Hail Pistol Pete the wisecracker

If fans won tournaments, Pete Sampras would be Wimbledon champion for the eighth time today. The American's 45 "Fan Links" on the ATP website is a record. One of the better sites, www.samprasfanz.com, features an intriguing section, named Paul Fein's "23 reasons to love Pete". Reason No 3 is Pete's dry wit. Sampras, Fein assures us, illustrated his clever repartee when asked to comment on the news that he, Jim Courier and Andre Agassi seemed to be friends again. Sampras' witty response? "There's a lot of love in the air." Another well-liked player is Goran Ivanisevic – who has 20 fan sites – although several of his supporters seemed to have lost confidence in him of late. Take Jukka's site (http:// koti.mbnet.fi/goran), where the creator splashed the message: "Sorry I haven't updated my site for a while. I'll start again when Goran does something useful." As for our Tim, he may lag behind with just 14 sites, but he has the most entertaining message board: "Tiger," writes Mike from England, "go for it. You can sparkle better than my favourite drink, Tango."

Anyone for veterans' tennis?

The splendid weather for most of the tournament has been a boon and a blessing for everyone – except the BBC. Until Friday's rain arrived, theywere left with a scheduling nightmare. Most of the main matches finished so early on several occasions last week the Beeb had to fill their prime-time airspace with veterans' doubles. "I couldn't believe it," the former British No 1 John Lloyd says, "when I found myself on Centre Court at 6pm in the middle of the second week."

The Women's Tour has set up a "partners for success" scheme whereby former greats of the game lend support to up-and-coming players. According to WTA press officers, the "mentors", as they are known, are selected on the basis of their personal and professional talents.

"These women have demonstrated a commitment to excellence, integrity, success and leadership." The "protégés", meanwhile, must be under 19 and in the top 100 of the singles' rankings. In essence, this is a buddy system, where the seniors pass on their experience to the pups. So far, the plan has thrown up some interesting combinations. Tracy Austin, who won the US Open in 1979 and 1981, is paired with the 1999 Wimbledon semi-finalist Alexandra Stevenson. This year's finalist Justine Henin is seeking advice from French Open winner Virginia Ruzici while Mirjana Lucic, a former Wimbledon semi-finalist, is benefiting from the knowledge of Martina Navratilova. As for Katarina Srebotnik of Slovakia, she may have been knocked out in the first round of qualifying, but at least she has Gabriela Sabatini as mentor. Some people have all the luck.

The Prince and Princess of Belgium came to SW19 to support Justine Henin, and such is her appeal back home that the 19-year-old is expected to be granted an audience with King Albert II.

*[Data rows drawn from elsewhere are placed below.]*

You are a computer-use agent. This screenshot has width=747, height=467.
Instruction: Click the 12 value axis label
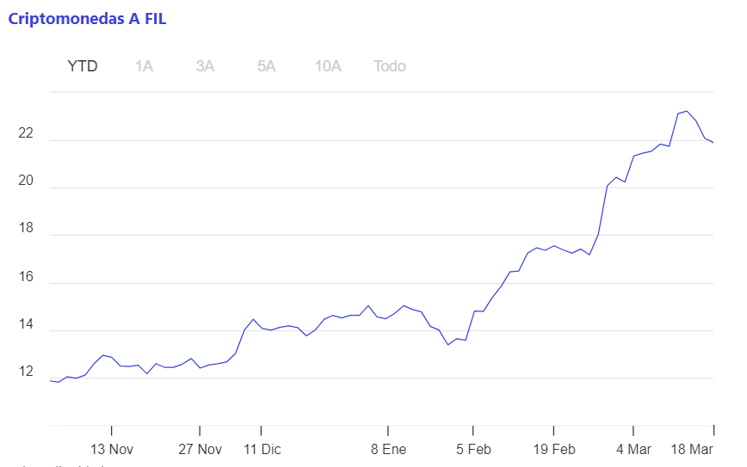pyautogui.click(x=26, y=371)
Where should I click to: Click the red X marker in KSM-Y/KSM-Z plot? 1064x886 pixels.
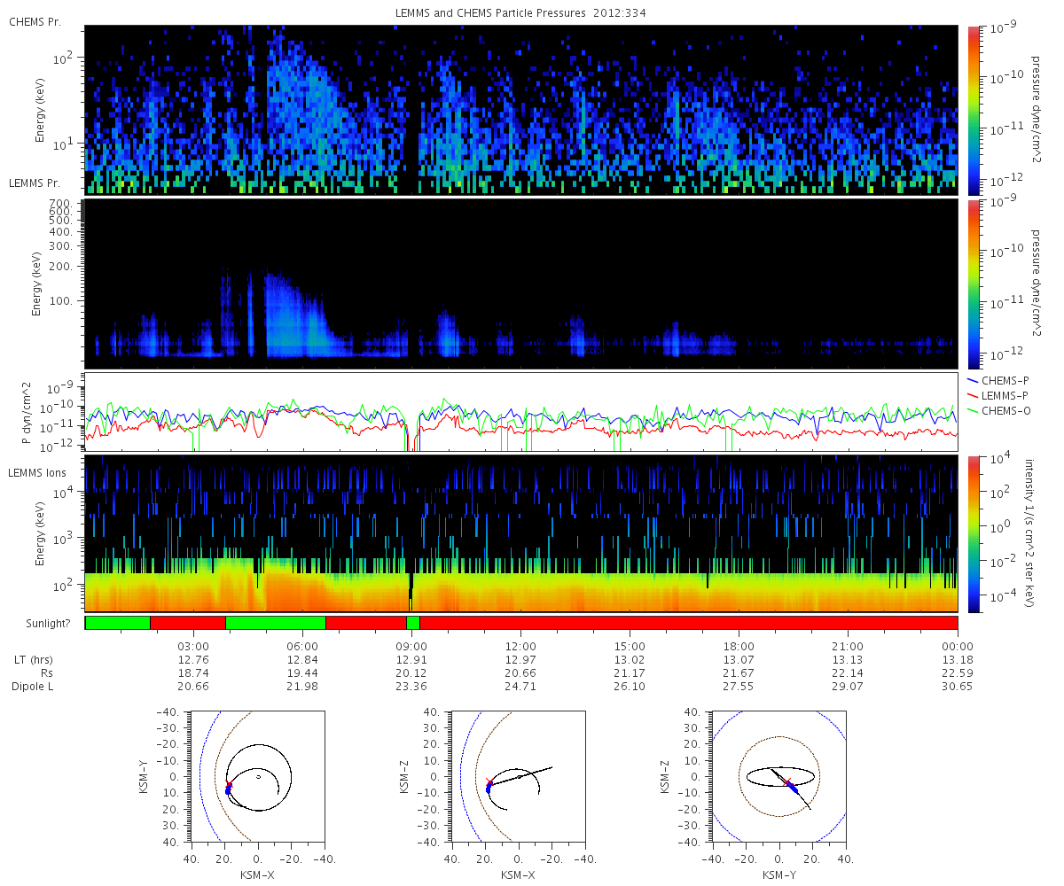coord(786,781)
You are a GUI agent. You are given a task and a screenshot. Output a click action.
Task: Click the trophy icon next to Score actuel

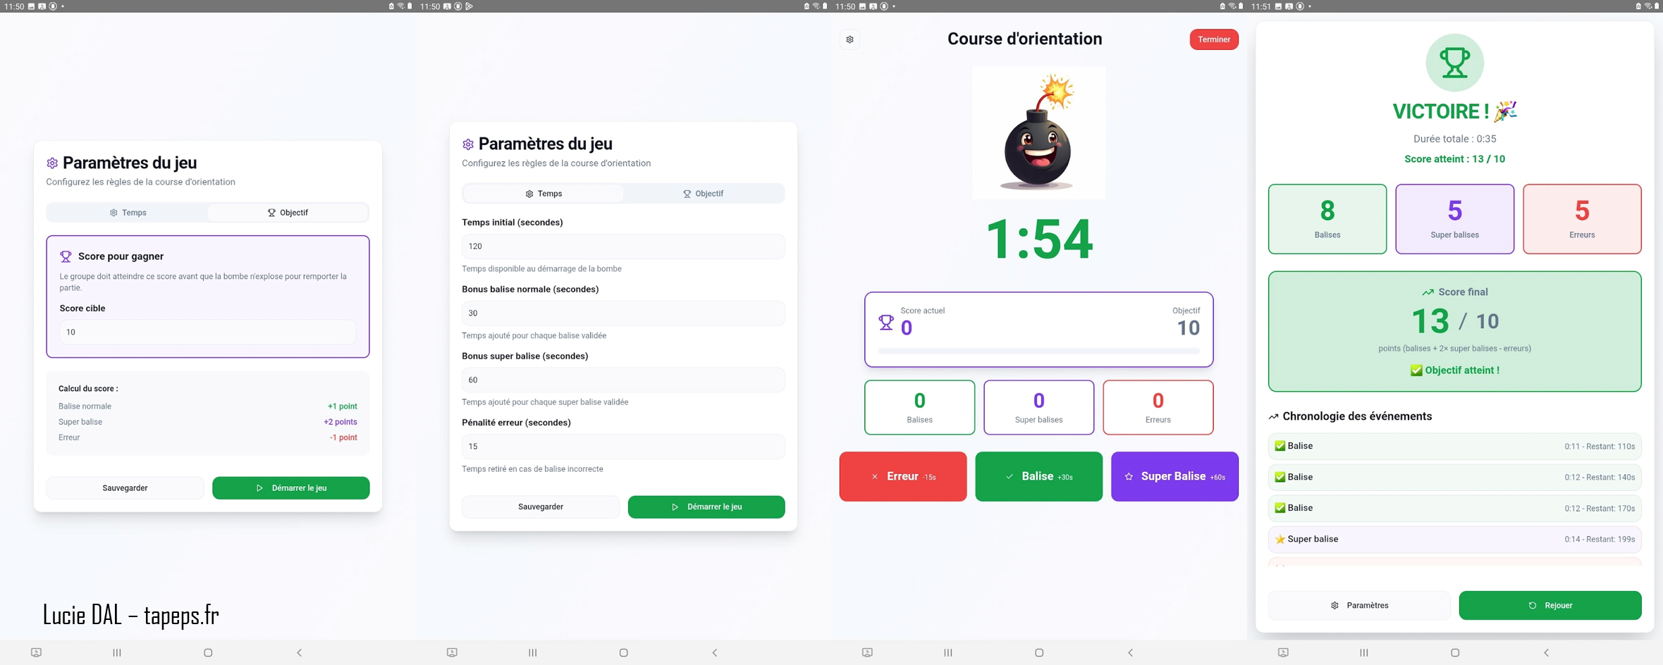click(x=885, y=323)
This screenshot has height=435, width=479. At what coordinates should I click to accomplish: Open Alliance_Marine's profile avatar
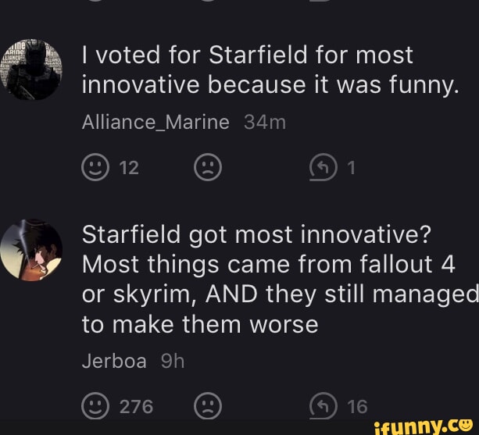point(33,69)
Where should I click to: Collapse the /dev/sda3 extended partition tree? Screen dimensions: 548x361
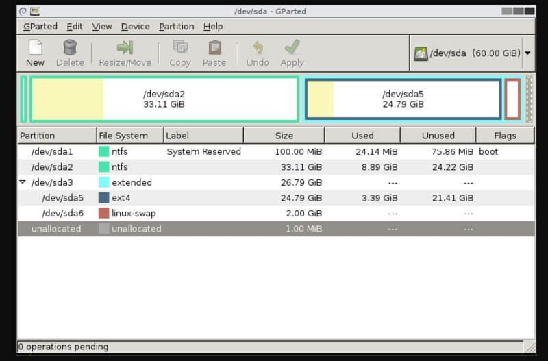23,182
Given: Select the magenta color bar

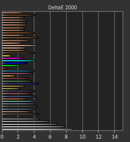Looking at the screenshot, I should point(13,58).
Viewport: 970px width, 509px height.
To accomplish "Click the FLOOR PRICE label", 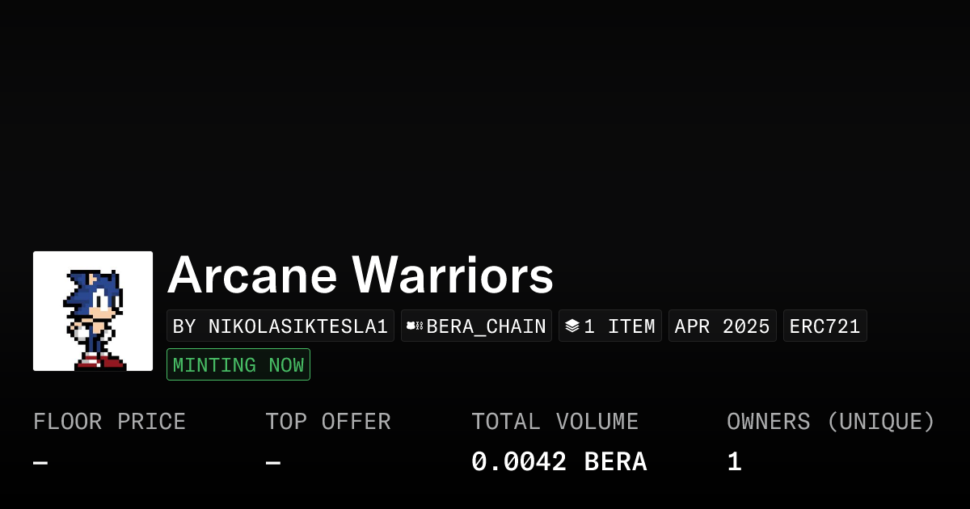I will tap(110, 422).
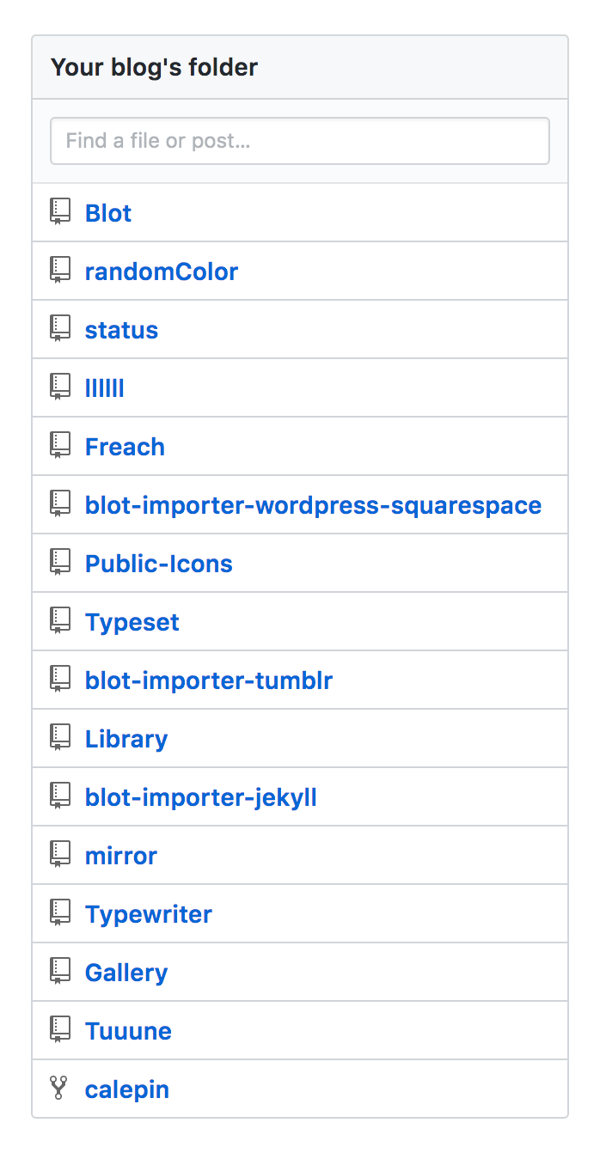600x1153 pixels.
Task: Click the book icon next to randomColor
Action: click(x=59, y=271)
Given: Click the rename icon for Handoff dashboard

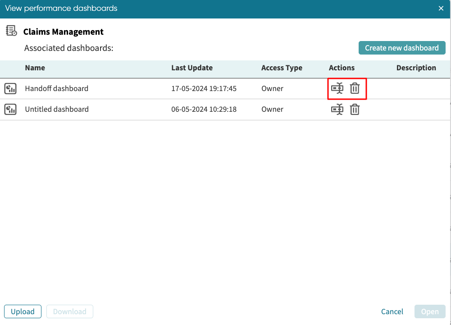Looking at the screenshot, I should [337, 88].
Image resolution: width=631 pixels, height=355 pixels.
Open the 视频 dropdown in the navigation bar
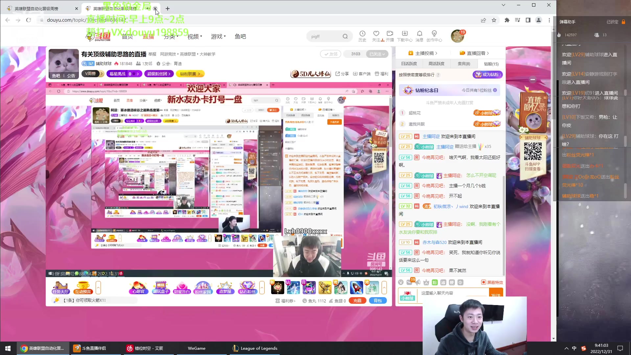click(x=195, y=36)
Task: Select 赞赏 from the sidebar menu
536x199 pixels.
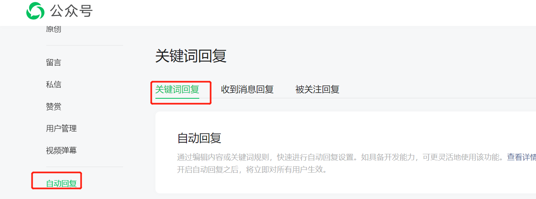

"If he is kind enough to invite me," she said, "then I will give him my racket." The francophile Belgian TV channel RTB were expecting to beat all previous viewing records with the Henin final. They were expecting up to 800,000 to watch. That may not sound high – 26 million Brits were glued to their sets for the England-Argentina World Cup match – but for a nation of just 10m, with fewer than four million French speakers, it isn't bad. "This is the height of the holidays," said a spokesman, "and the country is practically empty. It says everything about Justine's impact."